• Try it
Lines from the one containing "Click the $174.11 member cost amount" through the end of the entries below: set them down exactly, both ends included, with nothing added.

(Data extracted from a collection)
· · ·

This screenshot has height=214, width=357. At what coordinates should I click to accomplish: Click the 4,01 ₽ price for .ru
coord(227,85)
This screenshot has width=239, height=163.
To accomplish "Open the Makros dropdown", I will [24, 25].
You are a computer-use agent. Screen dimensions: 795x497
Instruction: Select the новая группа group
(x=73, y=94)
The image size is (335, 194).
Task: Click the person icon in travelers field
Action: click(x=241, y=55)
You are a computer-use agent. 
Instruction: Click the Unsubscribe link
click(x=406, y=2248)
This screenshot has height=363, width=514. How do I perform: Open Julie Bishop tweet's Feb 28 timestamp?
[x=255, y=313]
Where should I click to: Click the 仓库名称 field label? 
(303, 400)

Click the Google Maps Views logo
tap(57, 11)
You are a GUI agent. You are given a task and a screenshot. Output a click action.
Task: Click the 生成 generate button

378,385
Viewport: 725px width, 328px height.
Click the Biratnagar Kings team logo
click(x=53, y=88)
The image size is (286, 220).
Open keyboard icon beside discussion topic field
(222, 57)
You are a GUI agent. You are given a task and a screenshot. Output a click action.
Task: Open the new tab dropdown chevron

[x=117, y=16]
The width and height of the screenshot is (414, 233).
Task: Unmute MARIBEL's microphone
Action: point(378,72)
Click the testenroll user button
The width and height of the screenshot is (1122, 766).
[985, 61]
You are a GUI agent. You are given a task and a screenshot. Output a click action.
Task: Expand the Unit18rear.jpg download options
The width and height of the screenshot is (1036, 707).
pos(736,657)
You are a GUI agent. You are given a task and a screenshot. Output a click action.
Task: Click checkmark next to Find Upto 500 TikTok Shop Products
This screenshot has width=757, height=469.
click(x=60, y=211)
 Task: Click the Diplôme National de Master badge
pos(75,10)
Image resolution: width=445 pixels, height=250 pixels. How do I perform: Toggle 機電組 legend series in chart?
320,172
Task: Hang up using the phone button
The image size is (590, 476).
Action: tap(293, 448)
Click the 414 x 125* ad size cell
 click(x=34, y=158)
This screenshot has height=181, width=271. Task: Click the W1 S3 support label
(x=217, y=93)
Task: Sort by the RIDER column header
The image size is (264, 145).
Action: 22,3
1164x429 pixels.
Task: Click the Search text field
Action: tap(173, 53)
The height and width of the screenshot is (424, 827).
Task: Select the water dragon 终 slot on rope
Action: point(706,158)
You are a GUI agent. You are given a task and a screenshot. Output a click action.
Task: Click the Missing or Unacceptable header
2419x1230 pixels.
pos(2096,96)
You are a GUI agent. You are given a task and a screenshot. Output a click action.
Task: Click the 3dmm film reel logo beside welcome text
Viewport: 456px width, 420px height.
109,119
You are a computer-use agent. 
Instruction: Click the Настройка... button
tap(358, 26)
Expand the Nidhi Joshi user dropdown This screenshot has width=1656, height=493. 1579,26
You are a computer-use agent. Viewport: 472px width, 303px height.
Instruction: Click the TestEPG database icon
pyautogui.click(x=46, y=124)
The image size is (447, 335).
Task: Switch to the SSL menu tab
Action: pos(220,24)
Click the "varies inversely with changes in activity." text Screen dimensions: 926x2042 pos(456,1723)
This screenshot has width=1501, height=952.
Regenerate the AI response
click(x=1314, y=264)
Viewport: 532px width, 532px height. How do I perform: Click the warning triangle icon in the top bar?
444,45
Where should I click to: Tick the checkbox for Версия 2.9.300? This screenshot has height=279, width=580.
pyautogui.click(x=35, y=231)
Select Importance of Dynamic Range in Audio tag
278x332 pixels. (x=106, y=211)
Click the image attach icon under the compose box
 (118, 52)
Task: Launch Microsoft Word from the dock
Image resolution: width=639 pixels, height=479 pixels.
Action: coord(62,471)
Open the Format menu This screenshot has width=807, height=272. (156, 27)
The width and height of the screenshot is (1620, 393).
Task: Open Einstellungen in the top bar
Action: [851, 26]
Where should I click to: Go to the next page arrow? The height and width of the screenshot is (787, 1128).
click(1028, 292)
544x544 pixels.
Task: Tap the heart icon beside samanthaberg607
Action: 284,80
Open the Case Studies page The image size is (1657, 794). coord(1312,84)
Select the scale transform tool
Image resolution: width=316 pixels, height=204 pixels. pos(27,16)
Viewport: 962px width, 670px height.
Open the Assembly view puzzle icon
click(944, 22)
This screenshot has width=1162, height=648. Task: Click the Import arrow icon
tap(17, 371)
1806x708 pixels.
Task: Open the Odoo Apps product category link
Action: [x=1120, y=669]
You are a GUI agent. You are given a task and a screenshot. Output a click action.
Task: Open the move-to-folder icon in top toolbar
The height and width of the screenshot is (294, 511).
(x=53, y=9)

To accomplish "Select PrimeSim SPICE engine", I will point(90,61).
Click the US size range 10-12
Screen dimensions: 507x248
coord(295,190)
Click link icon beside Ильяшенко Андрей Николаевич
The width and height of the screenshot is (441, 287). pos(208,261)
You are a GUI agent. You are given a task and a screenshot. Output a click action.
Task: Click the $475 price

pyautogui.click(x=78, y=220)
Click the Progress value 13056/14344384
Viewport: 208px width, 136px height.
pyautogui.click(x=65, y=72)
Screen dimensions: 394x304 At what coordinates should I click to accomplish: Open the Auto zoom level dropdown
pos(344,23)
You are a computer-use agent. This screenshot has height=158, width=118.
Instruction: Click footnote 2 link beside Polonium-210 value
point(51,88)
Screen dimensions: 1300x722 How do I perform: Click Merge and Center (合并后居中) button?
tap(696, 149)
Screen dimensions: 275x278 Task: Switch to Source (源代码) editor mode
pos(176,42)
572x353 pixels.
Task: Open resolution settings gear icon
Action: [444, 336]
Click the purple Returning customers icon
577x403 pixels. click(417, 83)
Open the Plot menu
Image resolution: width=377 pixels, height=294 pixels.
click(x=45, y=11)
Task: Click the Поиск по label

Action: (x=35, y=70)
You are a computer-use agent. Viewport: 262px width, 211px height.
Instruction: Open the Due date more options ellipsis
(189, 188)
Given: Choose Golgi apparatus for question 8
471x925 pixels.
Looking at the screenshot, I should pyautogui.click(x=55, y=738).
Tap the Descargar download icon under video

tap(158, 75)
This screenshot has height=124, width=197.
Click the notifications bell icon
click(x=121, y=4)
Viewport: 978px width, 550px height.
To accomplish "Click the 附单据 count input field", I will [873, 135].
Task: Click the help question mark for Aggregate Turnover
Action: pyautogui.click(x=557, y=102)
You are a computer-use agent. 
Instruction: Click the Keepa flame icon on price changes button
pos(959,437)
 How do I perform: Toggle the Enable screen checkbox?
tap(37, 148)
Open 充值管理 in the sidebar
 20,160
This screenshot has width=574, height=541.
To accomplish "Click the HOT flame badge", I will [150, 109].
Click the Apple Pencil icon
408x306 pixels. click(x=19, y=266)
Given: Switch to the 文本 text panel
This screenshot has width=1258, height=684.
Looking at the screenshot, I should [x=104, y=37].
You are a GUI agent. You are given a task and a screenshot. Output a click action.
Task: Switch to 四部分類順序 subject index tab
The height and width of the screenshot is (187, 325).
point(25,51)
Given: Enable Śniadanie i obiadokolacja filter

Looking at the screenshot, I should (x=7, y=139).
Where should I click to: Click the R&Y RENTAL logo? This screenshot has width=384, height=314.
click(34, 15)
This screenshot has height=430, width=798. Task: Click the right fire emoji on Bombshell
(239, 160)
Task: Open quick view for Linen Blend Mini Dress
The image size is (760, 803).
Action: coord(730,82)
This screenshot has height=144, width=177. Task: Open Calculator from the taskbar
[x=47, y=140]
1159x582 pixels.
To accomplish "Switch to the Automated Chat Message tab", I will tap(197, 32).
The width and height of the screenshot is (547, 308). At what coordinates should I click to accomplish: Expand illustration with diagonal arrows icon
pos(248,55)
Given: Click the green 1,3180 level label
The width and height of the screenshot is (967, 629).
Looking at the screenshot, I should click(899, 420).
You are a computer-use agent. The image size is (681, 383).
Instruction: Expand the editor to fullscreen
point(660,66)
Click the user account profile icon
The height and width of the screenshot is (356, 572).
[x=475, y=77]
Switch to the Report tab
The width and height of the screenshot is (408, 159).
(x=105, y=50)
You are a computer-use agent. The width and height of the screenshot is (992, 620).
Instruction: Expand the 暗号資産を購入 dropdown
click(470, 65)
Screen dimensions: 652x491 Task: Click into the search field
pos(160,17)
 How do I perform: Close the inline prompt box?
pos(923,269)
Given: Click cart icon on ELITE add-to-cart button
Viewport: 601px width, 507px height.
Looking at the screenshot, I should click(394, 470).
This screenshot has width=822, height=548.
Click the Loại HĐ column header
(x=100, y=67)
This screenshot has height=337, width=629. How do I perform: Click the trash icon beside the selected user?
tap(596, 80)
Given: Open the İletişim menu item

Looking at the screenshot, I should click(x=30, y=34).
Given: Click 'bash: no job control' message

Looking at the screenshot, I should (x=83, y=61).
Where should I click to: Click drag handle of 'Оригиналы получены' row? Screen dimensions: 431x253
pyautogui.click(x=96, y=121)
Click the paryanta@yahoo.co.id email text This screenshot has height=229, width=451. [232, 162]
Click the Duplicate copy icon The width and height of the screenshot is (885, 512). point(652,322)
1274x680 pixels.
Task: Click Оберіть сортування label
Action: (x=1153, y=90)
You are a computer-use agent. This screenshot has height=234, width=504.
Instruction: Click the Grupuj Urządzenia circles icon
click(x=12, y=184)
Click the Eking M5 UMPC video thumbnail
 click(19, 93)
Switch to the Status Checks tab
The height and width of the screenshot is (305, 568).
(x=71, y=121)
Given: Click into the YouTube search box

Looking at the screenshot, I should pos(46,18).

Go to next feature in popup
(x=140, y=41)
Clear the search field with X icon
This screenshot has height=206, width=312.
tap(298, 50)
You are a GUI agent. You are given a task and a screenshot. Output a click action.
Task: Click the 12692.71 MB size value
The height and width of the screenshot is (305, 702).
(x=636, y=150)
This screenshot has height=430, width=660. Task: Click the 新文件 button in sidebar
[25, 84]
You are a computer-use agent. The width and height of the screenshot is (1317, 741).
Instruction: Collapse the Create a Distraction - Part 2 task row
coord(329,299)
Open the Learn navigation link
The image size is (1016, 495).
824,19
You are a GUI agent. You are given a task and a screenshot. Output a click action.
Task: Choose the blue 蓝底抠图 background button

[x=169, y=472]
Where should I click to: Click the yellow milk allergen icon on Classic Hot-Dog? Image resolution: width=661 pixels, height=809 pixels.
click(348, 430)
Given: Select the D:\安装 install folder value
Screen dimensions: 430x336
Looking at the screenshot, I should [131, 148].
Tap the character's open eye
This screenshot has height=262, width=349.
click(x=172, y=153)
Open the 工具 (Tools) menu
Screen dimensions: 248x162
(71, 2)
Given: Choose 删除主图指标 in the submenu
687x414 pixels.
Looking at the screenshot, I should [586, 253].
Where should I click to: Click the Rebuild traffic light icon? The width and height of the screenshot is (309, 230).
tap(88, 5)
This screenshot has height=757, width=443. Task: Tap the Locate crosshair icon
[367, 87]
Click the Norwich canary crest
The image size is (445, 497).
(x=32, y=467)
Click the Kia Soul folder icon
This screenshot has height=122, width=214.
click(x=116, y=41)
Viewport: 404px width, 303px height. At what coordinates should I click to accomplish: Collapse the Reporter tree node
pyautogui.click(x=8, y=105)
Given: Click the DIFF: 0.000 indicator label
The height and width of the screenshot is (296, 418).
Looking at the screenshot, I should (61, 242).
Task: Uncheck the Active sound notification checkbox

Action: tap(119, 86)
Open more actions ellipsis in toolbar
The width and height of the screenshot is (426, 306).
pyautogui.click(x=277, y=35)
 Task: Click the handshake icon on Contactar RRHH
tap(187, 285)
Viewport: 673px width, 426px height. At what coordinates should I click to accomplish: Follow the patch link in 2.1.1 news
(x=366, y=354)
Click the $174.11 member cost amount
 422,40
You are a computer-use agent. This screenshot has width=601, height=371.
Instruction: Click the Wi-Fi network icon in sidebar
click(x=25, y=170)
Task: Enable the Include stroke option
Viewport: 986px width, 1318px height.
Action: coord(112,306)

· · ·

• Task response
Click the $174.11 member cost amount
 422,40
You are a computer-use agent. This screenshot has width=601, height=371.
Instruction: Click the Wi-Fi network icon in sidebar
click(x=25, y=170)
Task: Enable the Include stroke option
Viewport: 986px width, 1318px height.
Action: coord(112,306)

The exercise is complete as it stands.